CVE-2025-0509

CVE-2025-0509 is a security vulnerability affecting Sparkle versions prior to 2.6.4, an open-source software update framework commonly used for macOS applications. The flaw enables an attacker to replace an existing signed update with a malicious payload, bypassing Sparkle's (Ed)DSA signing verification checks. Classified under CWE-552 (Files or Directories Accessible to External Parties), it carries a CVSS v3.1 base score of 7.3 (AV:A/AC:H/PR:H/UI:R/S:C/C:H/I:H/A:H) and was published on 2025-02-04.

Exploitation requires an adjacent network position, high attack complexity, elevated privileges on the target system, and user interaction, such as a user approving a tampered update. A successful attack can result in high impacts to confidentiality, integrity, and availability across the affected component's scope, potentially allowing arbitrary code execution or full system compromise through the substituted payload.
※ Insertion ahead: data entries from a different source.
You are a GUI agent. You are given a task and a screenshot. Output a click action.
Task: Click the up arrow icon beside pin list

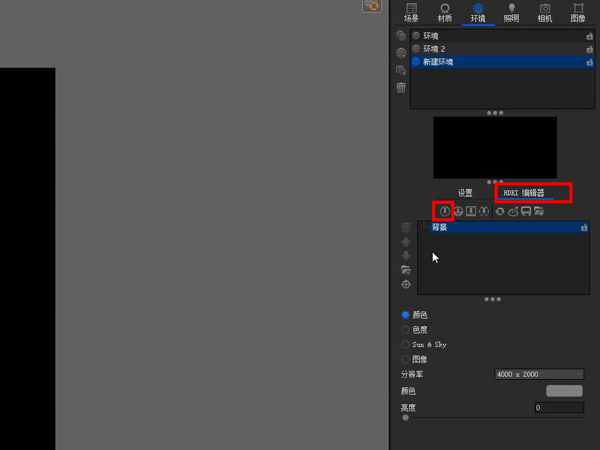[x=406, y=242]
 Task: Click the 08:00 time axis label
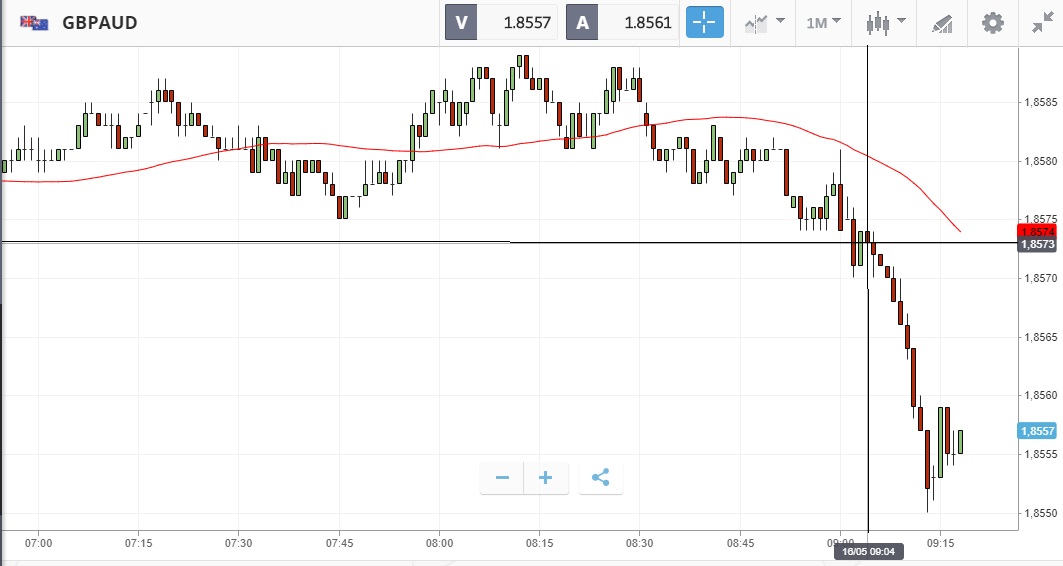click(x=439, y=543)
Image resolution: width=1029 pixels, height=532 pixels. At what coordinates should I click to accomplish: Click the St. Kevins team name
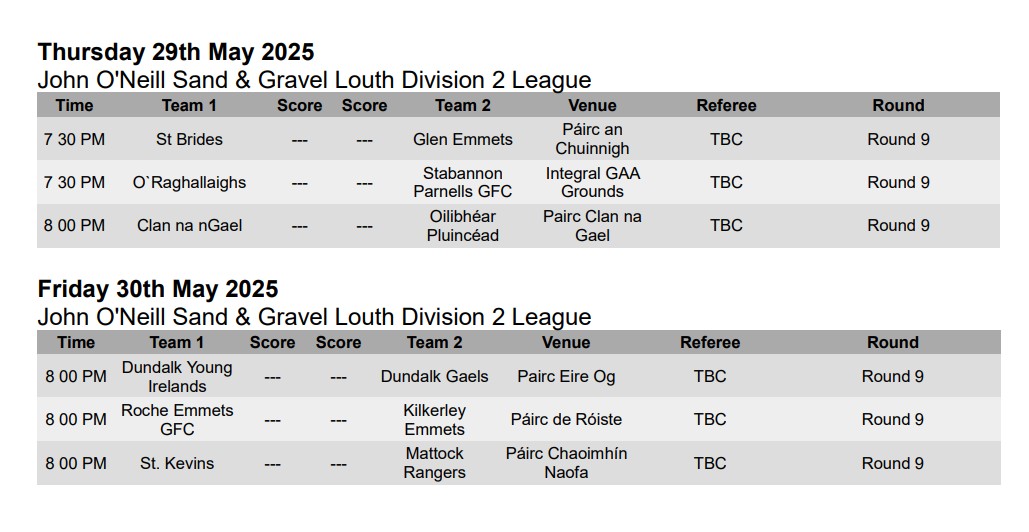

Mitigation is achieved by updating to Sparkle version 2.6.4 or later. Key resources include the fixing pull request at https://github.com/sparkle-project/Sparkle/pull/2550, Sparkle's security and reliability documentation at https://sparkle-project.org/documentation/security-and-reliability/, and the NetApp advisory NTAP-20250124-0008 at https://security.netapp.com/advisory/ntap-20250124-0008/.